Provided text:
Start of Block

The Minnesota Vikings decided to show up at Lambeau Field on Thursday night — poor decision on their part.
9:40, 1st Quarter – On the Packers’ second drive, Eddie Lacy got rolling for the first time all season and the Packers finally started a game with a lead.
Allegedly, the Packers won the coin toss and elected to receive, perhaps hoping to get an offense that rolled against Chicago going early. Instead, the Packers started as they have in most games this year — poorly.
The Packers offense opened with their three receiver set and Andrew Quarless on the field. Aaron Rodgers tried a quick out to Randall Cobb on first down and threw it out of bounds. On second down, the Packers put Quarless in the backfield with Eddie Lacy and ran a lead left. Lacy banged his way for 5 yards, and cornerback Xavier Rhodes became the first Viking to get run over by Lacy. On 3rd and 5, the Packers split Quarless out wide to make a four receiver set. Rodgers had a good shot at the first down if he delivered quickly to Jordy Nelson or Cobb. Instead, Rodgers dumped it to Lacy and the Vikings defense did well to close quickly and tackle Lacy short of the first. Punt.
The Packers defense started in their 3-4 base with Datone Jones, Letroy Guion and Mike Daniels as the line. Jones beat Phil Loadholt and forced a holding penalty on the Vikings’ second play. There is no way that the Vikings offense under Christian Ponder can recover from that and it is a three and out.
After the punt, the Packers got to start at their 39-yard line. On first down, Lacy got a simple zone right. He saw Josh Sitton cut the backside pursuit to the ground while Corey Linsley had Vikings linebacker Gerald Hodges walled off. Lacy cut between them and rumbled straight upfield for 18 yards. On the very next play, Lacy was alone in the backfield and took a simple zone left for 29 yards. Lacy didn’t hesitate this time and ripped through the gap between David Bakhtiari and Sitton while T.J. Lang slowed down linebacker Anthony Barr. Lacy trucked safety Robert Blanton and got another 10 yards after that contact.
Two plays later, from the Vikings’ 8, Randall Cobb beat corner Captain Munnerlyn on an out at the back of the end zone, and Rodgers found him for the touchdown.
5:20, 1st Quarter – The Packers covered 81 yards in four plays this time to go ahead 14-0.
The Vikings would manage one first down when Matt Asiata took a draw play for 5 yards on 3rd and 4. However, on 3rd and 3 from their 39, Ponder tried Jarius Wright on the short crossing route. Morgan Burnett recognized the route and closed ground quickly, coming all the way across the field. Burnett hit Wright just as he tried to turn upfield and buried him short of the first down. That is a great play by Burnett and the kind of play that Nick Collins used to make.

End of Block

Records supplied:
Start of Block

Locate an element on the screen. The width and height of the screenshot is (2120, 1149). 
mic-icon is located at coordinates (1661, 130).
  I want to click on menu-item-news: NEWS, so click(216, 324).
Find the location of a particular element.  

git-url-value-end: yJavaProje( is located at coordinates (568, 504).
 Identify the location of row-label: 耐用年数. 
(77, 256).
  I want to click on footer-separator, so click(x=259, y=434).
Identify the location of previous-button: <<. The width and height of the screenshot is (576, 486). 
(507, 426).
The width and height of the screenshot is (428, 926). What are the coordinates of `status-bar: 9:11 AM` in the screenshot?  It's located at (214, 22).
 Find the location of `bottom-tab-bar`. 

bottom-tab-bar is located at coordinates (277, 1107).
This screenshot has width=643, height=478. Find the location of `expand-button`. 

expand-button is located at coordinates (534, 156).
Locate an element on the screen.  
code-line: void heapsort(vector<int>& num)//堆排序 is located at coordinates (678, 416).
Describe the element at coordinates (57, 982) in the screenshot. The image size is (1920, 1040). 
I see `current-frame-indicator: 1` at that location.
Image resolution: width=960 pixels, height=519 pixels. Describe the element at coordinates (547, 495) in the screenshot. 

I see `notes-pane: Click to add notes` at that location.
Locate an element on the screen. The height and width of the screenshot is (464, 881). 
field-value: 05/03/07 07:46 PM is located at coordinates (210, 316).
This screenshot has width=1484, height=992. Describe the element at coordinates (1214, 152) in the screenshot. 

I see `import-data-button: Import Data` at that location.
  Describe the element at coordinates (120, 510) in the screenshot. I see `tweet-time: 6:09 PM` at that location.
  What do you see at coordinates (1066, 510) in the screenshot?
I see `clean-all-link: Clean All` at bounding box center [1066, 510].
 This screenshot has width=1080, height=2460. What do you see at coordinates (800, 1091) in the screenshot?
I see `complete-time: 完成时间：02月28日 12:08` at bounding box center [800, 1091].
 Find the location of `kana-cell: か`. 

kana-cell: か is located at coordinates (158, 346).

End of Block

Activity 1: In the game recap, which Vikings player was the first to get run over by Lacy?
Activity 2: Update the game recap by rewriting everything from "Allegedly, the Packers" down to "the first. Punt.", with "coin toss" changed to "opening toss".

Problem solution 1: Cornerback Xavier Rhodes

Problem solution 2:
Allegedly, the Packers won the opening toss and elected to receive, perhaps hoping to get an offense that rolled against Chicago going early. Instead, the Packers started as they have in most games this year — poorly.
The Packers offense opened with their three receiver set and Andrew Quarless on the field. Aaron Rodgers tried a quick out to Randall Cobb on first down and threw it out of bounds. On second down, the Packers put Quarless in the backfield with Eddie Lacy and ran a lead left. Lacy banged his way for 5 yards, and cornerback Xavier Rhodes became the first Viking to get run over by Lacy. On 3rd and 5, the Packers split Quarless out wide to make a four receiver set. Rodgers had a good shot at the first down if he delivered quickly to Jordy Nelson or Cobb. Instead, Rodgers dumped it to Lacy and the Vikings defense did well to close quickly and tackle Lacy short of the first. Punt.